YOUR ASSIGNMENT = Your answer is the lines below, exactly, from the one that contains "Invocation / Dhikr (705, 1068)" through the one that contains "Thé / Tisane (688, 1610)", both included.

EXTRACTED MATERIAL =
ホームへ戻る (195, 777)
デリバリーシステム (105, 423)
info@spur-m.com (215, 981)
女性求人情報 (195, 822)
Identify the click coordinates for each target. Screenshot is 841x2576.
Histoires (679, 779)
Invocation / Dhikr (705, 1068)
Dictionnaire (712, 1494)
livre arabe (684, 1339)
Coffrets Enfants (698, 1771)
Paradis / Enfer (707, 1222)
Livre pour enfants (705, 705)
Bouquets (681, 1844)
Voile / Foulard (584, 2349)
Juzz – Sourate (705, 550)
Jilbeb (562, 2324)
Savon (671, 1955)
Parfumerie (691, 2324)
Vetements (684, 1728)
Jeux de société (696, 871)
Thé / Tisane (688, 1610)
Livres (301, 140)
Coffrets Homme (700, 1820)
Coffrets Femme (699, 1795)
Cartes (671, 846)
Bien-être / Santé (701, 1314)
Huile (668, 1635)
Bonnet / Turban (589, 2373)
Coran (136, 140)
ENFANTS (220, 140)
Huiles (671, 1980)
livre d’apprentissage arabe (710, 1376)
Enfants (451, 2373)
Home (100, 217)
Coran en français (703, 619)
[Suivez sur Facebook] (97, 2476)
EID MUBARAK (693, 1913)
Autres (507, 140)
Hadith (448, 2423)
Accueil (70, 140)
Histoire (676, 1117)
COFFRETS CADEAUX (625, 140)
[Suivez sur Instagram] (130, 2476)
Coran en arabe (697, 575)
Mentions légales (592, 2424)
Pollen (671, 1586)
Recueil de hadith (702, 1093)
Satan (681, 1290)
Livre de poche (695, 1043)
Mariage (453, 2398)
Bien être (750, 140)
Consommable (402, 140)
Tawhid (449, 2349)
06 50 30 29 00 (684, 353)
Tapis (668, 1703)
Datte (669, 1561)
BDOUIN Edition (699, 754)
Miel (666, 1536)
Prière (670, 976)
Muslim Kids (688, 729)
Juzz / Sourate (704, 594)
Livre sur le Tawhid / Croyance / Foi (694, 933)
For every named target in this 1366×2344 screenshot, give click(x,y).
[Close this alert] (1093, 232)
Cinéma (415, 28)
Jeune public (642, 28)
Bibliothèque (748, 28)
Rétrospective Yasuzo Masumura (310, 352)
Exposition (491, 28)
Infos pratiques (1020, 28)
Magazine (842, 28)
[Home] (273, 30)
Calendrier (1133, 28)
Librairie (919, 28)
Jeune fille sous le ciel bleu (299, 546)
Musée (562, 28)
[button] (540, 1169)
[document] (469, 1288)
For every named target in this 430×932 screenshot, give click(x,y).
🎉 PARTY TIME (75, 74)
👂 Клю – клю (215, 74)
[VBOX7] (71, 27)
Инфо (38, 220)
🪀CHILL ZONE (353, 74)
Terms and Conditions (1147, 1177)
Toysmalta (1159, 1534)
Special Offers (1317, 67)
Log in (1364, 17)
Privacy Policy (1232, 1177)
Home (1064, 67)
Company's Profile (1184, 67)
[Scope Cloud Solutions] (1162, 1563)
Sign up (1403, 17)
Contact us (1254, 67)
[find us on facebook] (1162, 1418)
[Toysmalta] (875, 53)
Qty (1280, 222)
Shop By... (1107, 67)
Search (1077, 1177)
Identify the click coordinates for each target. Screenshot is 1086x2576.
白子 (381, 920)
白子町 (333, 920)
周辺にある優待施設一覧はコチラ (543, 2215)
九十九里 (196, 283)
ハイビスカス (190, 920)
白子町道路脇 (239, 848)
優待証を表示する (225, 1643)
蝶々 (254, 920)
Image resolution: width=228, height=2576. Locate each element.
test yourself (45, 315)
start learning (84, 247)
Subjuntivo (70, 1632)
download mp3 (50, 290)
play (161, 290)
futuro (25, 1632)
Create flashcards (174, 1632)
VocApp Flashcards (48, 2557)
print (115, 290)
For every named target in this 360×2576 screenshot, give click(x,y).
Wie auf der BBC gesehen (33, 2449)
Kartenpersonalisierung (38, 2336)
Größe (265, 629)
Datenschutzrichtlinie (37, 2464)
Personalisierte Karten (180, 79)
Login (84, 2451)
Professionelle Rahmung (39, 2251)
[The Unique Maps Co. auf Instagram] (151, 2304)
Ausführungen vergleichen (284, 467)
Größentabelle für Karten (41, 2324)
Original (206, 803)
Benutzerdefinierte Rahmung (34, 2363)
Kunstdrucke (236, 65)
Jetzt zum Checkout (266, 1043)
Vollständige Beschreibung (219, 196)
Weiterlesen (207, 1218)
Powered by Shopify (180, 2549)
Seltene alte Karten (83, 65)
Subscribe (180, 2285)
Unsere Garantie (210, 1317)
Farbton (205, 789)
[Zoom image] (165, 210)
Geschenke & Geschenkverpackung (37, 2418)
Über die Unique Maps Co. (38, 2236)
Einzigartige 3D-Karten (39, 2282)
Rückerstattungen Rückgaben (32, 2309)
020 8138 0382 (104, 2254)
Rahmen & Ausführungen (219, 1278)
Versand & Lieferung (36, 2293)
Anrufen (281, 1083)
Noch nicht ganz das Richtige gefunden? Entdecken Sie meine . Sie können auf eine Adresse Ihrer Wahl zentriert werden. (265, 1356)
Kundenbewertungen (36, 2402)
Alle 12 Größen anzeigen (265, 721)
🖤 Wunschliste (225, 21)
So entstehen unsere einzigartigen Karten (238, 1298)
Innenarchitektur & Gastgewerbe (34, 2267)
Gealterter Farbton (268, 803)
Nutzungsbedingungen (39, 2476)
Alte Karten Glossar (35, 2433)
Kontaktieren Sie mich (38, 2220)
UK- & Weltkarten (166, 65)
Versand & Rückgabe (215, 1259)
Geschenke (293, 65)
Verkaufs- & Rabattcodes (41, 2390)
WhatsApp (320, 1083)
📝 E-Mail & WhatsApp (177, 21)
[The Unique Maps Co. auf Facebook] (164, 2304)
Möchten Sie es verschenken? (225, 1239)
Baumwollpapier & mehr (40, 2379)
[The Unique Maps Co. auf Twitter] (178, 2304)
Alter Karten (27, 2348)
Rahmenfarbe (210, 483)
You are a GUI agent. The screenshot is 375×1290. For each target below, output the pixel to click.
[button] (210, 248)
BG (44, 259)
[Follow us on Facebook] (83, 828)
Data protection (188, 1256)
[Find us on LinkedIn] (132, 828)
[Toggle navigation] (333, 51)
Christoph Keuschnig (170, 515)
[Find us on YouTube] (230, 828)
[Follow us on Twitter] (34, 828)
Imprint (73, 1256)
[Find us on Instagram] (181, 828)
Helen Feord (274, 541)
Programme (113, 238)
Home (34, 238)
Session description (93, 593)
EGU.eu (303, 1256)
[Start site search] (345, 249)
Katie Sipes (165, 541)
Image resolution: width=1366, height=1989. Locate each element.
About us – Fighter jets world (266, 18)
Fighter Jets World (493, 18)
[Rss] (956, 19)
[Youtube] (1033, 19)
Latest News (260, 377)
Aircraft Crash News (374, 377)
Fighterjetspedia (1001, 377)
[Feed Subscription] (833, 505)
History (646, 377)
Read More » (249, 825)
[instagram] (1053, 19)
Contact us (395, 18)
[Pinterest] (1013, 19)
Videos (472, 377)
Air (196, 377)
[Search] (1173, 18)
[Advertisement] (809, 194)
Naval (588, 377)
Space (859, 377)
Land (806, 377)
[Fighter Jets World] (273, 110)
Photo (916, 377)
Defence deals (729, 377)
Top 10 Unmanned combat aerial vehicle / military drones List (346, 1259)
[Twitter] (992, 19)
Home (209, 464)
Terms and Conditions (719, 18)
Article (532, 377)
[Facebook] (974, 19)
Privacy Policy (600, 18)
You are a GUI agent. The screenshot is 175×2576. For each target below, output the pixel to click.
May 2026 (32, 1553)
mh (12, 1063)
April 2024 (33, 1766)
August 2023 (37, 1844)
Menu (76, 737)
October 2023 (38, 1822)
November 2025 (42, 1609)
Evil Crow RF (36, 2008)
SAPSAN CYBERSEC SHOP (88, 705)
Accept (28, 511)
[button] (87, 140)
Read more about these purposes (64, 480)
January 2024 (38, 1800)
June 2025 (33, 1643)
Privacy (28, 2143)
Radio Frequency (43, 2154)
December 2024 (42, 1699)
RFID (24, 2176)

RESPONSE FOR THIS EXERCISE =
Invocation / Dhikr (705, 1068)
Dictionnaire (712, 1494)
livre arabe (684, 1339)
Coffrets Enfants (698, 1771)
Paradis / Enfer (707, 1222)
Livre pour enfants (705, 705)
Bouquets (681, 1844)
Voile / Foulard (584, 2349)
Juzz – Sourate (705, 550)
Jilbeb (562, 2324)
Savon (671, 1955)
Parfumerie (691, 2324)
Vetements (684, 1728)
Jeux de société (696, 871)
Thé / Tisane (688, 1610)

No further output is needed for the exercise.